Open ajkl opened 8 years ago
Hi, thanks for the suggestion/request, supporting joblib sounds like a useful feature. Personally, I haven't experimented with this combo, yet.
So, I could think of 2 possible scenarios here:
1) Having an outer for loop that runs multiple joblib processes iteratively and updates them like so
pbar = ProgBar(len(x))
for _ in x:
# do something w. joblib in parallel
pbar.update()
which would already work I guess.
2) Tracking the process inside joblib. Here, you are running multiple processes via joblib where each of them has a for-loop. The goal is to
def some_func():
for _ in x:
# so something
pbar = ProgBar(n)
# run multiple instances of some_func in parallel
# let all processes update the pbar
Is this what you have in mind? I think in theory this should be easily possible; all the processes would have to do is to call the update
method I guess!? Would be nice if you have some example code that we could use to experiment a bit.

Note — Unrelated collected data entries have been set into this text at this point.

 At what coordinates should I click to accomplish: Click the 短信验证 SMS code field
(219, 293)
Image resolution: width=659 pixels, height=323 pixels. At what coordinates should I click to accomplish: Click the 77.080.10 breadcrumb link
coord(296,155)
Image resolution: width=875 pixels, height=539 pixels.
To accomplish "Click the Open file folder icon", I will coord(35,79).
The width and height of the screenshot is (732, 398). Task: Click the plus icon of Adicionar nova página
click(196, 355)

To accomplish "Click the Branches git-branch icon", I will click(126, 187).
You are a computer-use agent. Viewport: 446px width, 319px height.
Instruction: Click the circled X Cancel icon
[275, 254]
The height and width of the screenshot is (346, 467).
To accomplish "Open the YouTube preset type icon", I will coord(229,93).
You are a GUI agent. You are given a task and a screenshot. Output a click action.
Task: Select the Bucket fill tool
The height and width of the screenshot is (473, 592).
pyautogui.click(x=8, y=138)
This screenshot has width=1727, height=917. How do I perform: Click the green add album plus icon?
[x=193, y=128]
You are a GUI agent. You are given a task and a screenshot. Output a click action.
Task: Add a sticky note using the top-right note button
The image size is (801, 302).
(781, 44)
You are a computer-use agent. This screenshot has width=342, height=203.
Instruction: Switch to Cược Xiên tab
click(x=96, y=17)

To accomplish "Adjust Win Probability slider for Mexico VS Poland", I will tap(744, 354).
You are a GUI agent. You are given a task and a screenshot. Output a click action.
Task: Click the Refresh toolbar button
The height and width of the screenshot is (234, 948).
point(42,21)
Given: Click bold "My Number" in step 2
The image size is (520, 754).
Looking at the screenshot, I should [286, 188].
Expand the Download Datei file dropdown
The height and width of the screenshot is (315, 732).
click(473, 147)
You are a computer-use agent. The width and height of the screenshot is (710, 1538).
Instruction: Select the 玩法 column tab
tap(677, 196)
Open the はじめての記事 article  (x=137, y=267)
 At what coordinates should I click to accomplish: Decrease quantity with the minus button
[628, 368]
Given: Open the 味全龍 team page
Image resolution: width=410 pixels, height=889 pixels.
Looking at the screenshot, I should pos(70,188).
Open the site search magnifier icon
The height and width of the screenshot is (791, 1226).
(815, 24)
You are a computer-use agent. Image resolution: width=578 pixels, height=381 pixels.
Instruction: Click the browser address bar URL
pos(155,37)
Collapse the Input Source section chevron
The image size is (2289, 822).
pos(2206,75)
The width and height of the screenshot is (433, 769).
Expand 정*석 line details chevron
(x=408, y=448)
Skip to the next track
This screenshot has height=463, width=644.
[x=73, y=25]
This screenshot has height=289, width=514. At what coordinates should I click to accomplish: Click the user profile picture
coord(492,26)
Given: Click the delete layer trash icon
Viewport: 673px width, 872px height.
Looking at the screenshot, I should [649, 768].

The second option is what I was looking for but doesnt seem to work with your suggestion of letting all processes update pbar
from joblib import Parallel, delayed
import time
import pyprind
timesleep = 0.05
n=1000
bar = pyprind.ProgBar(n)
def foo(x):
time.sleep(timesleep)
bar.update()
return x
Parallel(n_jobs=4, verbose=0)(delayed(foo)(i) for i in range(n))
Hm, I think the problem is that the standard output is blocked during the computation which is why the pogressbar appears after everything has finished. I think this is something to investigate further after the "double progressbar" support had been added (see #18)
In any case, another problem is that multiprocessing created copies of the objects that are send to the different processors (in contrast to threading). So basically, there are 4 progressbars then that are running from 0% to 25% each if you use 4 processors.
Honest question: What's the advantage of joblib over multiprocessing? I saw it in certain libraries (e.g., scikit-learn) but never really understood why joblib instead of multiprocessing. E.g.,
from joblib import Parallel, delayed
import time
import pyprind
timesleep = 0.05
n = 1000
n_jobs = 4
bar = pyprind.ProgBar(n, stream=1)
def foo(x):
time.sleep(timesleep)
bar.update()
return x
results = Parallel(n_jobs=n_jobs,
verbose=0,
backend="multiprocessing")(delayed(foo)(i) for i in range(n))
vs.
import multiprocessing as mp
pool = mp.Pool(processes=2)
results = [pool.apply(foo, args=(x,)) for x in range(n)]
well i am kinda new to the python ecosystem and I recently came across joblib. I noticed sklearn is using it, so kinda assumed it must be solving some issues that multiprocessing might have. Honestly didnt evaluate the 2 yet. I understand that multiprocessing is creating different object hence you always see 25% on the above example. Not sure if there is an easy solution around it. I dont want to waste your time since it is not that critical. Thanks for this great package!
I understand that multiprocessing is creating different object hence you always see 25% on the above example. Not sure if there is an easy solution around it.
I think there could be a way around that ... but it'll require some tweaks. Btw. if you use the "threading" backend, it should give you the 100% correctly but the problem is still how to print to stdout while the processing are still running...
Not sure if there is an easy solution around it. I dont want to waste your time since it is not that critical. Thanks for this great package!
Unfortunately, there are too many things on my to do list, currently. But I will leave this issue open, maybe someone has a good idea how to implement it, or maybe there will be a boring weekend for me some day ... ;)
Is it possible to use the callback from joblib parallel to make it work with pyprind for Parallel processing tasks ?